Two quotes illustrate the depth of his bile:

"By 1978 my research was essentially complete and the real problem was sharply delineated in my mind. The Western nations were ruled by a Zionist conspiracy … [that] above all things wants to exterminate the White Aryan race."
Lane’s undated autobiography.

"America is the murderer of the White Race. … I wouldn't contaminate my toilet with your red, white and blue rag."
"Tri-Colored Treason." Undated.

We can only guess at the fears controlling the poor, mumbling woman pacing back-and-forth behind the chapel altar in Boston. Those fears drove her to follow me through the corridors of the hospital, desperately seeking someone or something that could keep her safe from her internal terrors. Please God, Father Diffley and the professional medical/psychiatric staff of Boston City Hospital afforded her the help she needed to live without fear and with the hope and joy to which she is entitled as a beloved Child of God.

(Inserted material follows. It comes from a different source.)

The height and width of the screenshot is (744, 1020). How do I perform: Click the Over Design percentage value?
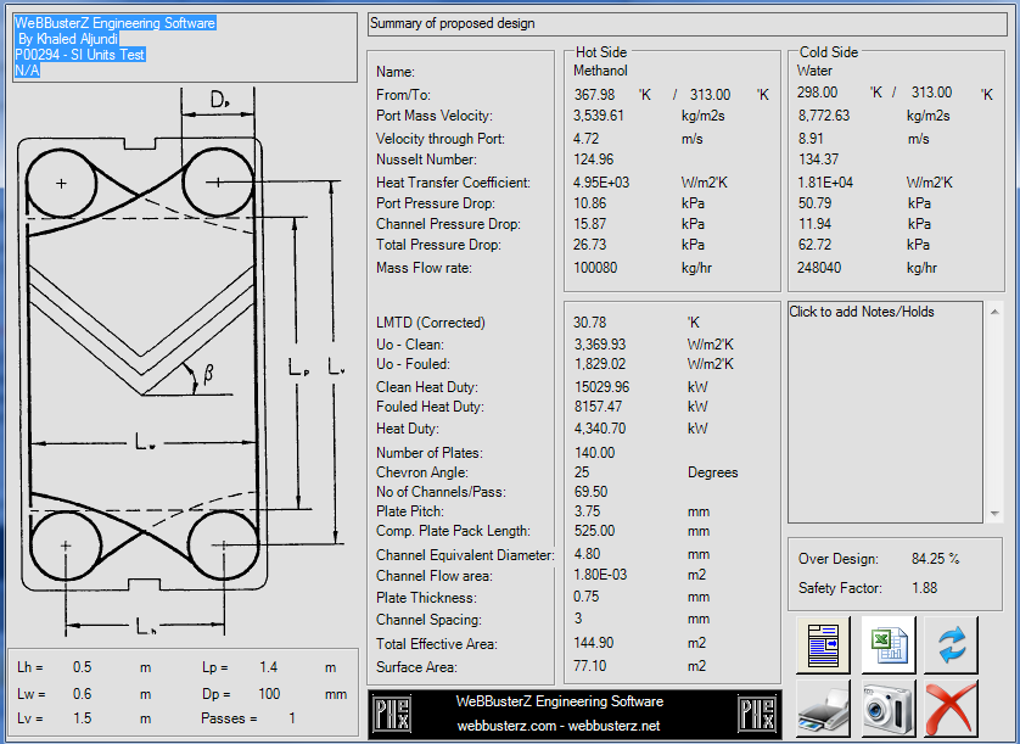click(x=935, y=559)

But as therapists, we also know that irrational, unrelenting fear can morph (and be generated and then morphed) into racism, antisemitism and murderous rage.

As men of Faith, we remind the politicians and others who stoke fear of immigrants, of Blacks, of LGBTQ men and women, of the “others” of the words of an itinerant preacher:

“Woe to you, blind guides!...

“Woe to you, you hypocrites. You give a tenth of your spices – mint, dill and cumin. But you have neglected the more important matters of the law – justice, mercy and faithfulness. You should have practiced the latter, without neglecting the former. You blind guides! You strain out a gnat but swallow a camel.

“Woe to you, you hypocrites. You clean the outside of the cup and dish, but inside you are full of greed and self-indulgence…

“Woe to you, you hypocrites. You are like whitewashed tombs, which look beautiful on the outside but on the inside are full of the bones of the dead and everything unclean… 

“In the same way, on the outside you appear to people as righteous but on the inside you are full of hypocrisy and wickedness.

“Woe to you, you hypocrites…”
Matthew 23

Today, we believe he would say “Woe to you – the Tucker Carlsons, Steve Bannons, Alex Joneses and others who preach fear and incite hate and violence with your talk of a ‘great replacement.’ Woe to you!”